“We are going into this meeting with the hope that a solution can be found to all outstanding questions,” government spokesman Steffen Seibert told reporters at a regular news conference.
Later on Monday, eurozone ministers will attempt for the third time to clinch agreement on unfreezing a vital instalment of bailout aid worth about €31.2 billion as Greece stares again into the bankruptcy abyss.
But Seibert stressed again Berlin’s opposition to a so-called “haircut” on Greece’s debt – meaning that other eurozone governments and the European Central Bank would accept a write-down on the debt they currently hold.
“This official sector haircut is also not a topic for other countries in the eurozone. That’s why the finance ministers will not be talking about it. It’s also not a topic for the ECB,” insisted Seibert.

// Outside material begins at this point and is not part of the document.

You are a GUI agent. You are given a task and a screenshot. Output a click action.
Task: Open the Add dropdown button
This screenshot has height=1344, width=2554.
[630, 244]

Greece’s private creditors have written off more than €100 billion in debt, and the IMF has urged the ECB, a public creditor, as well as other eurozone governments, to accept this solution.
With less than a year until elections, Germany is unwilling to take losses on its holdings of Greek debt and the ECB believes it is tantamount to monetary financing of a eurozone country – strictly forbidden by its founding treaty.

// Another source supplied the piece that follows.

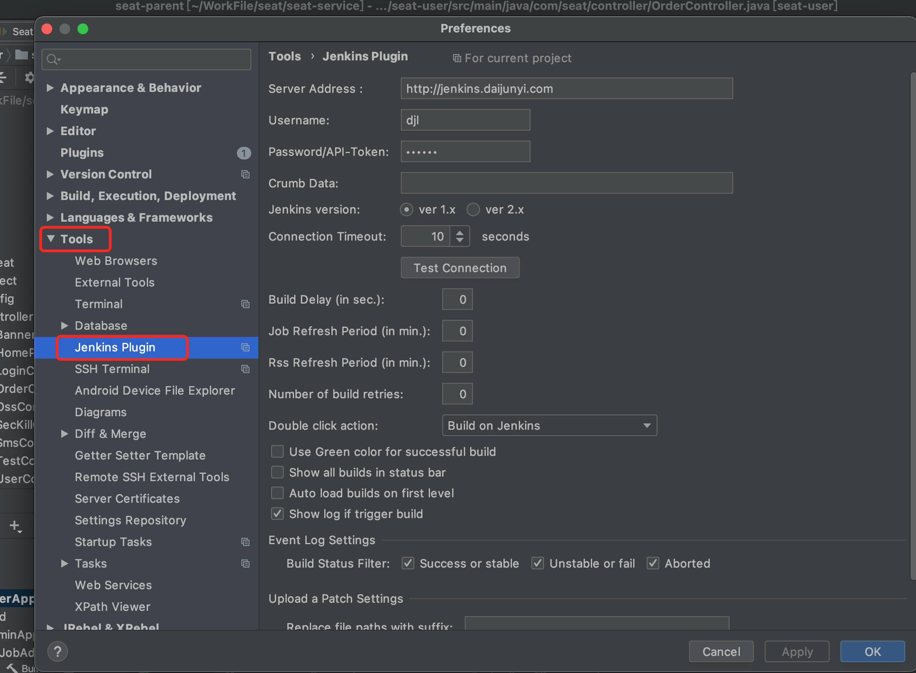The image size is (916, 673).
Task: Click the OK button
Action: coord(872,651)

Seibert also pointed to legal complications.”It is true that there are significant political objections to such a haircut. But above all, there are clear legal objections and not just in Germany,” he said.
He noted that German budgetary law as well as EU laws stating that no country may bail out another stood in the way of a haircut.
Politically, he said that if Greece were granted a haircut, then other countries under an EU bailout programme might also want one.